市場シェア目標を達成するには、製品の価値や特徴による差別化、ブランドによる差別化、ライン拡張によるセグメントごとのニーズを満たすなどの方策があります。
導入期は製品自体の啓蒙が課題で、成長期は製品が他と違うことを消費者に啓蒙することが課題です。
3.成熟期
経済は富を「パイ」に例え、パイの取り分を最大化することが経済主体(ビジネスでは企業)の目的であるとされています。
製品の導入は新たなパイの創造であり、成長はパイの総量の増加です。
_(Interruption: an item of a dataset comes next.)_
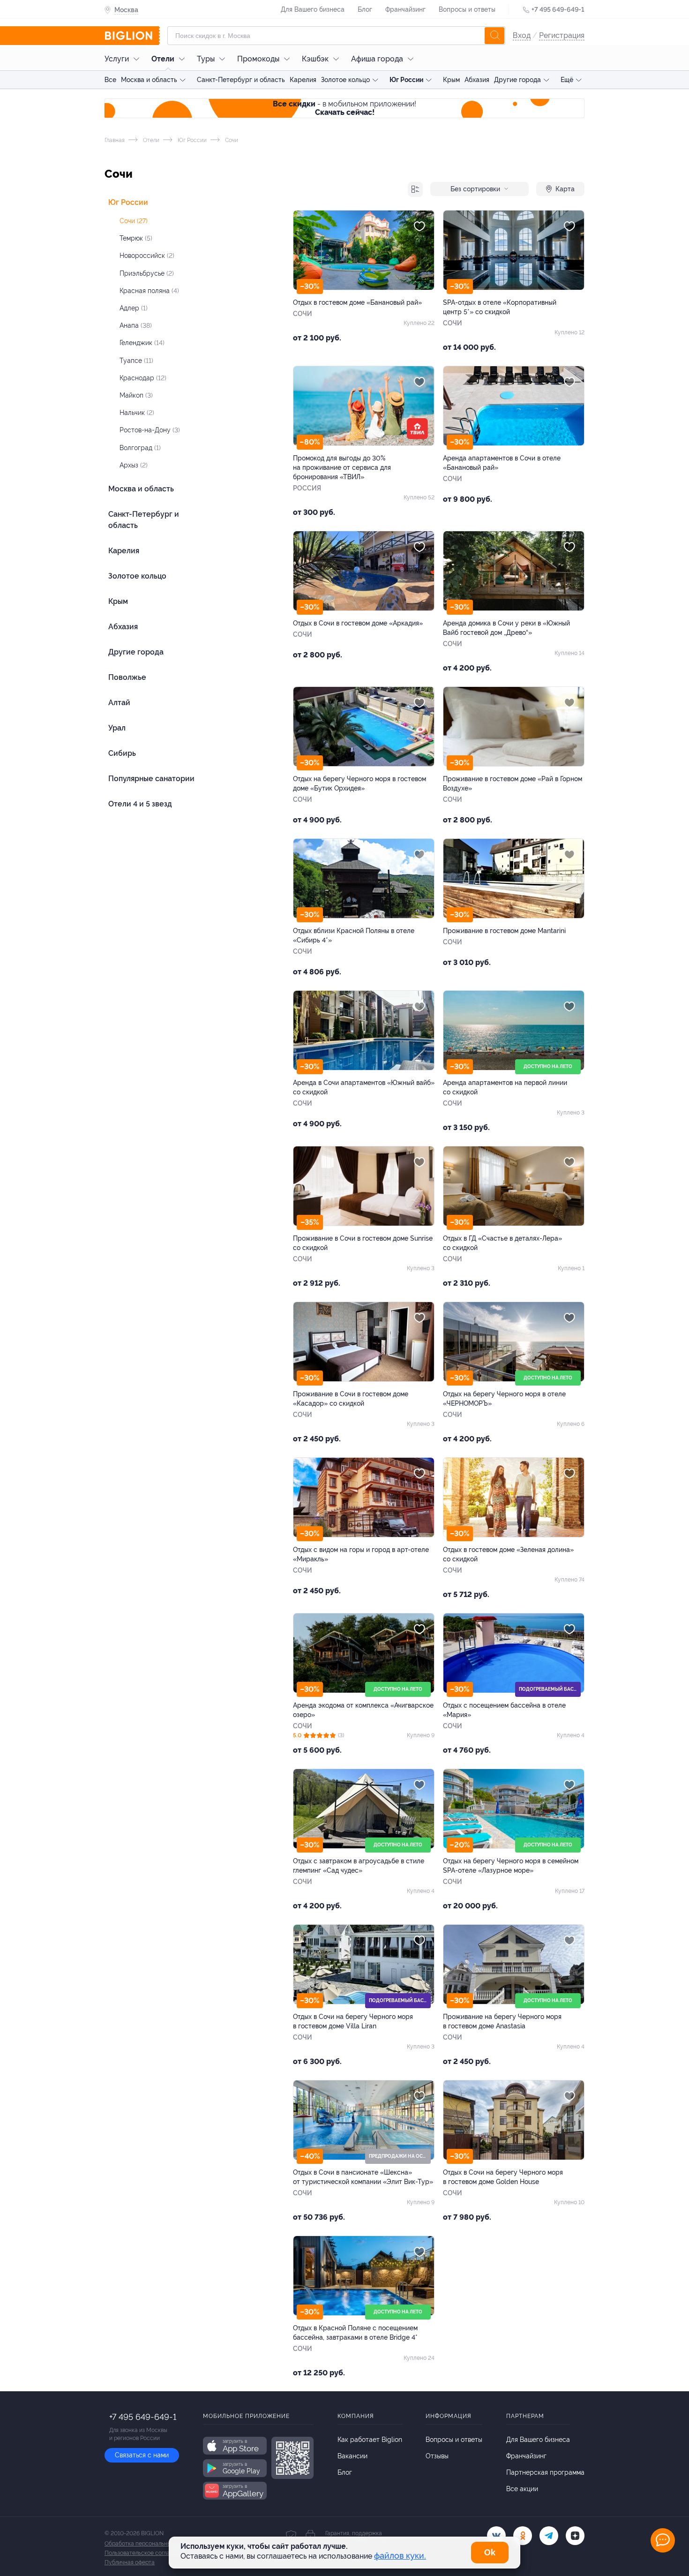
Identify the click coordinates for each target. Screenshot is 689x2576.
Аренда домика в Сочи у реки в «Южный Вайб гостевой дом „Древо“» (506, 627)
そして、成熟期に入るとパイの総量が上限に達します。
そのため、成熟期では今あるパイからどれだけ多く切り取れるかの競争になります。
成熟期で多くのパイを獲得するには、成長期の内にどれだけ市場シェアを得ているかによります。
成熟期になると競争はあるものの、ある程度構造が固まってしまうため、現状のシェアを維持するよう、製品やサービスの品質の改良に努めることが良策です。
最大シェアを持つリーダー企業は製品ラインを拡充し、あらゆるニーズに対応できるよう取り揃える、小規模な企業は独自の強みを活かせるセグメントで生き残りを図るなど企業ごとの特徴が多様になる時期です。
4.衰退期
市場規模が減少する時期です。
市場シェアの高い企業は現状のままでも、追加投資が必要ないため利益を得られますが、それ以外は撤退を余儀なくされます。
また、リーダーであっても、いずれ市場の縮小により製品廃止となってしまいます。
衰退期で取る戦略は、低い売上でも利益が確保できるよう生産性を高めることや、新しい価値を創出しサイクルの延命を図ることです。
イノベーションによる価値創造は新製品の開発以外にも、製品の新たな提案や製品の改良修正、ポジショニングの修正などによっても可能です。